In a paper recently published in the journal ACS Polymers, researchers explored and reviewed existing knowledge of in-solution spherical micelles and in-bulk equilibration of the particle phases of block copolymers (BCPs).
Study: Dynamics and Equilibration Mechanisms in Block Copolymer Particles. Image Credit: Love Employee/Shutterstock.com
In both solution and bulk, the self-assembly of BCP offers a flexible path to nanostructured materials. The development of controlled polymerization has made it possible to easily chain a wide variety of monomers into di-, tri-, as well as multiblock structures. Based on interaction parameters (χ) and block degrees of polymerization (N), theoretical techniques have given rise to an excellent capacity to forecast equilibrium structures.
So far, equilibrium micellar structures in solutions have been theoretically explored through scaling arguments and through quantitative methods. The same free energy competition, which pits the energy penalty for forming an interface against the entropy penalty for extending a chain, determines structure in both circumstances. However, the packing of these chains into groups of micelles in solution is not limited by the need to fill space. In this study, researchers explored the existing knowledge regarding the equilibration of particle phases of the spherical and bulk micelles in solution.
An Outline of Equilibration Mechanisms
Canonical mechanisms involved in micelle equilibrations include creation, involving small chain clusters that undergo nucleation and growth to form a new micelle. This is followed by annihilation, in which one micelle is eliminated by a series of exchange, fragmentation as well as fusion events. Subsequently, a chain exchange occurs in which a single molecule evades one aggregate before diffusing into the medium and then inserts through a different particle.

Information shown:
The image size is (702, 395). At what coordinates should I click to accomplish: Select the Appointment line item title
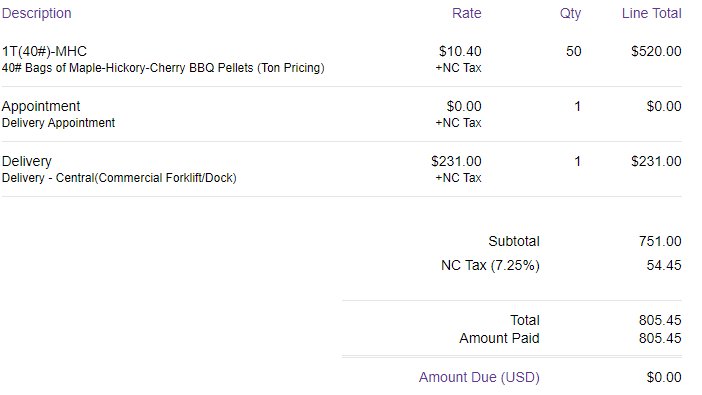click(x=41, y=107)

Exercise objective: Please carry on the article about equilibration in block copolymer micelles from the point where it stops, picking up after its account of chain exchange.

The reply:
Fragmentation, also known as fission, then occurs as the instantaneous splitting of a particle into two. It should be noted that fragmentation events could produce "daughter" micelles, Q1 and Q2, that are very different in size. Chain exchange, hence, is viewed as a part of both fragmentation and fusion.
While the majority of research involving micelle dynamics concentrates on the equilibration of micelles that were already formed, their creation and annihilation have also been a subject of fascination. The expanded Aniansson–Wall–Teubner–Kahlweit model serves as the theoretical foundation. Two processes have been put forth: a faster one in which individual chains showed association and separation from one another; and a slower one in which chains in groups come into contact with one another before combining to form micelles.
According to their findings, the proportion of micelles first advance till the concentration of unimer is extremely low. At this point, chain expulsion or insertion enhances the micelles' overall size while reducing their number. Therefore, this interpretation makes the assumption that some micelles entirely vanish.
More recently, a study investigated the creation of surfactant micelles using a stopped-flow small-angle X-ray scattering technique. To promote micellization, they employed a system comprising dodecyl maltoside (DDM) with dimethylformamide (DMF) with the addition of water. They found no indication of pre micellar aggregates as a sign of fusion or fragmentation in their system; rather, the micelles formed and expanded through the stepwise insertion and expulsion of single surfactant molecules.
Micelle Preparation Routes
BCP micelles are frequently out of equilibrium due to the lengthy solvophobic block and high product Ncore. As a result, a very low critical micelle concentration (CMC) is found, which is virtually always experimentally unreachable; in other words, the analytical signal is weak to be accurately measured close to the CMC.
The synthesis of micelles at limited concentrations is complicated by this significant segregation. Direct dissolving is one method that involves mixing, stirring, and potentially heating the copolymer along with the solvent. The bulk copolymer is often in an organized state. The casting of a flimsy copolymer film derived from a good volatile solvent is a direct dissolution variation that can make use of this characteristic. The orderly corona block domains can then be penetrated by exposure to the required selective solvent, which is succeeded by separating into spherical micelles.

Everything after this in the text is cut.